Kaspersky issued a "moderate" severity advisory on the "kido" worm...according to their write-up, looks like this forum has caught the attention of the malware creators.... you lot should be proud this place is that popular ;D


http://www.viruslist.com/en/viruses/encyclopedia?virusid=21782725

-{ Quote: "When launching, the worm injects its code into the address space of one of the “svchost.exe” system processes. This code is responsible for the worm’s malicious payload:
Disables system restore
Blocks addresses which contain the following strings:

.....
wilderssecurity
...

" }-

It's a variant of Conficker/Downadup worm, already isolated at the end of December. It blocks DNS queries to various security related websites.

Hooray!;D

SSupdater anyone?

F-Secure have a few writeups in their blog about the Conficker/Downadup/Kido worm. (See http://www.f-secure.com/weblog)

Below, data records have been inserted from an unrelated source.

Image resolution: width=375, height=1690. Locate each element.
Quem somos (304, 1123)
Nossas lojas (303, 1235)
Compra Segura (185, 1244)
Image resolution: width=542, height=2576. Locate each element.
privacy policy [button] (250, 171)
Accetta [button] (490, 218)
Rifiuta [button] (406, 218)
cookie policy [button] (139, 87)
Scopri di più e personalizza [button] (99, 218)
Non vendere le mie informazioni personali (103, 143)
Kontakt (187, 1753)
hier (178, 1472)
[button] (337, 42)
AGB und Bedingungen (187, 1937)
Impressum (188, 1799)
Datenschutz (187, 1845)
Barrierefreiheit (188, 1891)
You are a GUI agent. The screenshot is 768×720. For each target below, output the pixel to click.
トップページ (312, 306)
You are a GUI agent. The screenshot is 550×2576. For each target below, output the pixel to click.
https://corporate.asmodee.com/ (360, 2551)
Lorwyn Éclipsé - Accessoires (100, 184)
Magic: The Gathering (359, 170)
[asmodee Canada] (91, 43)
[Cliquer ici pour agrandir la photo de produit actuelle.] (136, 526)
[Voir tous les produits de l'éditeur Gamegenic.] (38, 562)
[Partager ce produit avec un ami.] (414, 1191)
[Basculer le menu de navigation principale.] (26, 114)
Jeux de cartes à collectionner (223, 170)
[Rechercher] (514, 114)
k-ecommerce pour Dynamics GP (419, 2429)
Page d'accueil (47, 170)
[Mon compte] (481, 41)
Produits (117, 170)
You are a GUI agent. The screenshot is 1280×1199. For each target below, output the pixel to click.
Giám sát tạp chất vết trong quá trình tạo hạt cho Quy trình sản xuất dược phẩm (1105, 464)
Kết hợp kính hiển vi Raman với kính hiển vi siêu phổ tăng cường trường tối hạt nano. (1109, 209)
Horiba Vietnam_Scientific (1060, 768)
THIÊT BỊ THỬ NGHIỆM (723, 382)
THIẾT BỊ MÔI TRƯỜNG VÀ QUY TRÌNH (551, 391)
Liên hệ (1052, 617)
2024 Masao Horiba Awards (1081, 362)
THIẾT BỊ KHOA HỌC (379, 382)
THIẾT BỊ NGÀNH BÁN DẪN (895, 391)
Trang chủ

Whippy........bravo............;D

I am sooooooooooo unlucky that I didn't got hit by the malware. I would love to. You know, whenever my PC gets infected I get a warm fuzzy feeling. :)

@Baz_kasp

Just count your blessings.

Does it block DNS look-up by inserting an entry into your hosts file?
If so, OA paid certainly monitors your hosts file to alert you to this.

-{ Quote: "Does it block DNS look-up by inserting an entry into your hosts file?
If so, OA paid certainly monitors your hosts file to alert you to this." }-


Probably not... the "in" way at the moment is to use ndis to block/reroute requests from what I've read....

Don't understand why it disabled System Restore; many people automatically turn to Sys Restore to restore a clean copy. It could just manifest its self within Restore.